Nun denn. Nach Pangandaran stand ein Reisetag an, der uns gegen Abend ins unspektakuläre Wonosobo brachte – aber irgendwo muss man ja schlafen! Und es sollte als Basislager dienen für den folgenden Tag… dazu dann später mehr.

An dieser Stelle eine Bitte: Java soll – und hat mit Sicherheit – eine wahnsinnig hohe Bevölkerungsdichte. Könnte mal jemand recherchieren, ob die höher ist als die von Ruanda und wenn ja (und man das irgendwie rauskriegen kann), ob die großen Städte, allen voran Jakarta, den Vergleich hinken lassen? Bitte einen Kommentar zu diesem Eintrag hinterlassen! Tausend Dank…

… und viele Grüße
Barbara

Wenig Hütchen, viel sehenswertes

Als mich um 4:41 der Muezzin weckte, regnete es immer noch in Bandung, aber zur Abfahrt hörte es dann auf und wieder einmal hatten wir einen Tag lang Glück. Wir hatten uns gegen die Schnellstraße und für die landschaftlich schönere Strecke entschieden, auch wenn die Fahrt etwa 2 Stunden länger dauern sollte. Aber man will ja was sehen vom Land. Meinen ersten richtigen Kulturschock in Sachen Gruppenreise habe ich nun auch hinter mir – aber wenigstens kam er nicht aus einer unerwarteten Ecke. Auf die Frage, wie sie denn nach viel Schwärmerei von der letzten Reise nach Vietnam nun Indonesien fände, kam die Antwort: “Des war was gaaaanz anderes, wirklisch. So viel scheener. Da hat man mal so richtisch was erlebt im Verkeeehr. Ein Moped mit fünf Schweinehälften drauf. Stellen Se sisch des e’mol vor. Die Leut hatten da auch halt noch alle diese Hütchen auf, so nett anzusehen. Und viel authentischer, gell?” Hauptsache nett anzusehen und möglichst arm, dann werden die Fotos exotischer. Oder die Feststellung, dass “die hier ja schon viel einfach nur rumsitzen, oder?“, während man gerade aus einem klimatisierten Bus steigt, um mal schnell und ohne zu fragen ein paar Fotos von den unproduktiven Faulenzern zu schießen. Also, mir gefällt es hier, auch wenn ich mich zugegebenermaßen schon gefragt habe, ob Südostasien tatsächlich die richtige Urlaubsregion für mich ist, rein klimatisch. Schwitzen gewinnt hier eine ganz neue Dimension. Aber wie formulierte eine weitere Mitreisende beim Anblick einer der folgenden Panoramen: “Wahrscheinlich können wir froh sein, dass es nicht auch noch blauen Himmel dazu gibt oder wir könnten das gar nicht mehr verkraften!”

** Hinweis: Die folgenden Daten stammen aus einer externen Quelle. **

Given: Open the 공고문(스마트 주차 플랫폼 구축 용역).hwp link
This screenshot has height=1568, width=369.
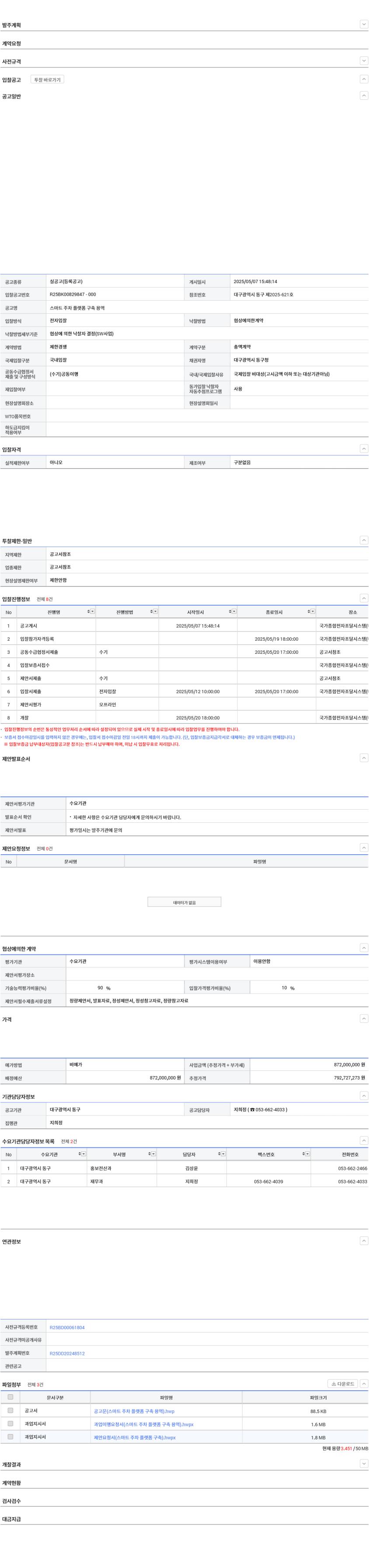Looking at the screenshot, I should [x=134, y=1410].
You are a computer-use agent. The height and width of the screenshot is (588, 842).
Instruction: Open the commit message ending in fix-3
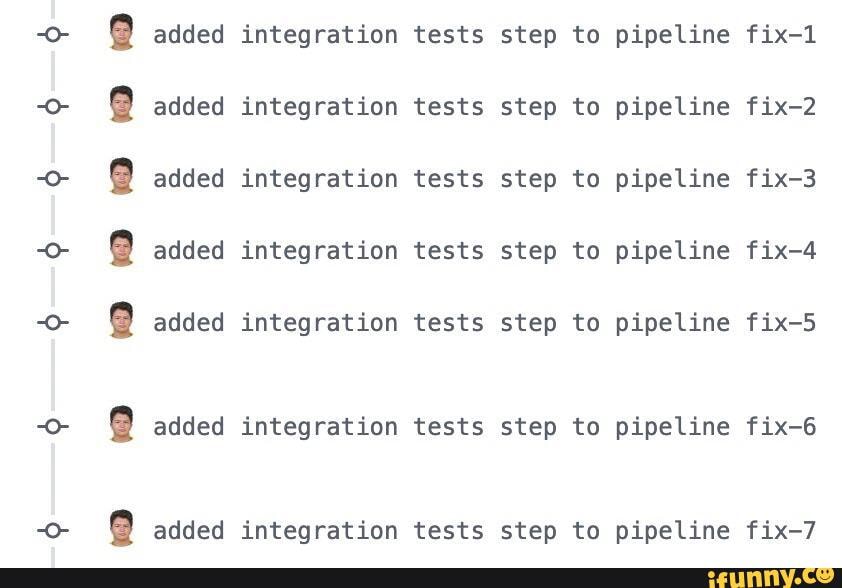pos(484,178)
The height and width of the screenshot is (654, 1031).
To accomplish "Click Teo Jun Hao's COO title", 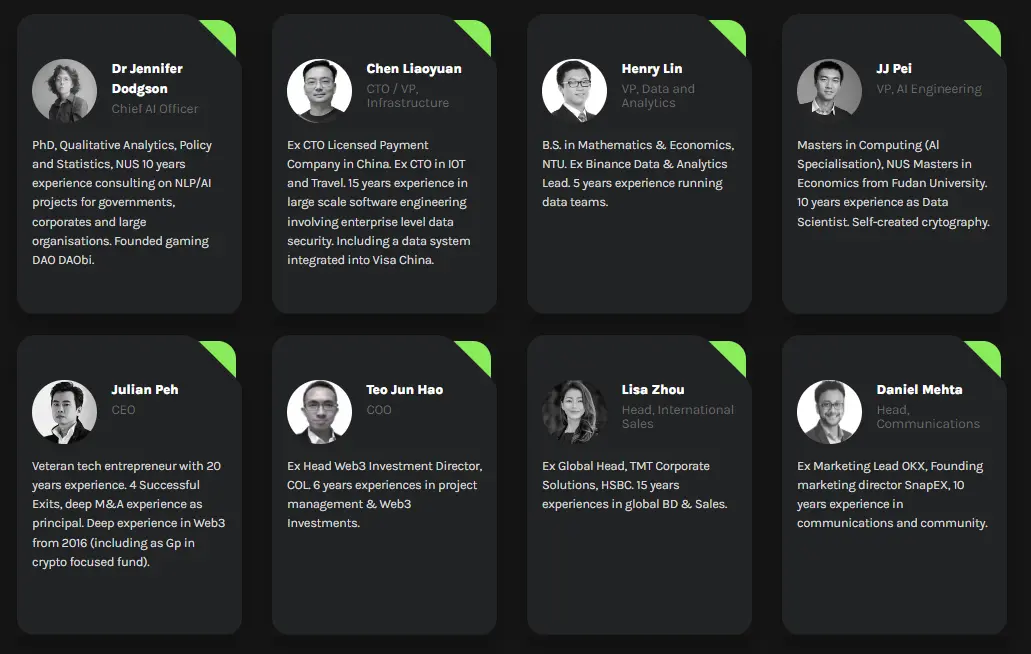I will point(379,410).
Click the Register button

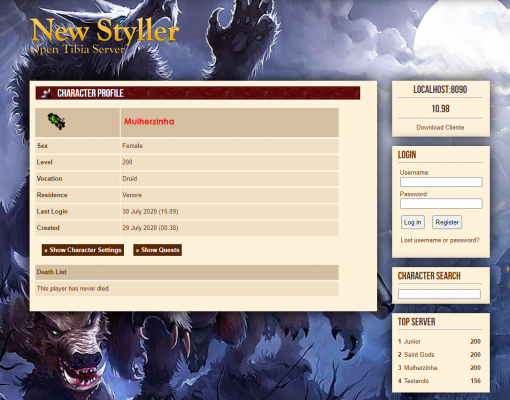447,222
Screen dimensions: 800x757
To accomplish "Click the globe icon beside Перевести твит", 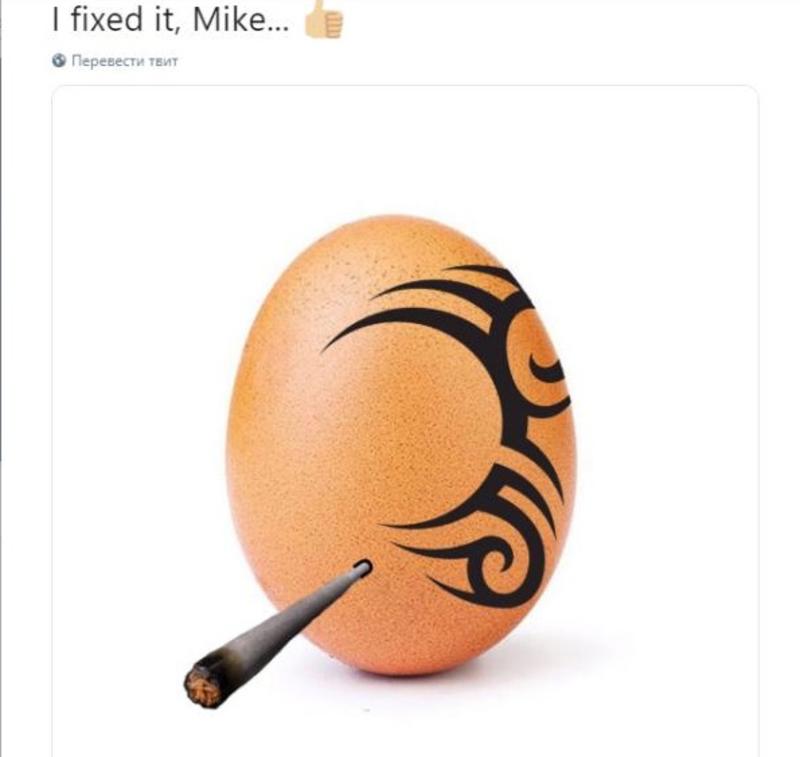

An diesem Tag also ging es von Bandung nach Pangandaran, an der Südküste Javas gelegen – einem von zwei “Strandstandorten” im indonesischen Teil meiner Reise (ja, der Sand ist eingetütet!). Aber bis wir soweit kamen, standen ja noch andere Dinge auf dem Programm. Erster Besichtigungspunkt war der Candi Cangkuang, ein See in der Nähe von Garut, voller Lotusblüten bzw. Seerosen (trotz zahlreicher Besuche im Botanischen Garten kann ich die immer noch nicht auseinanderhalten). Dahin gelangt man mit kleinen Pferdekutschen, um dort umzusteigen auf Flöße, die einen zu einer kleinen Insel bringen, auf der ein unspektakulärer hinduistischer Tempel steht. Spektakulär ist die Landschaft und das Drumherum: neben dem Tempel (Größe einer Kapelle) ist das Grab von Arif Mohammed, dem Herrn, der den Islam in die nun zu 100% islamische Gemeinde gebracht hat – beides vereint in einem kleinen Areal. Beides wird gehegt und gepflegt von der Gemeinde. Nicht nur (wenn aber sicher auch), weil es ein kleines Touristenziel ist, sondern weil man ja immer noch gerne hierher kommt und seine hinduistischen Wurzeln aufleben lässt. Kann nicht schaden, bei Shiva um ein wenig Glück anzuhalten. Man nimmt, wo man es kriegen kann.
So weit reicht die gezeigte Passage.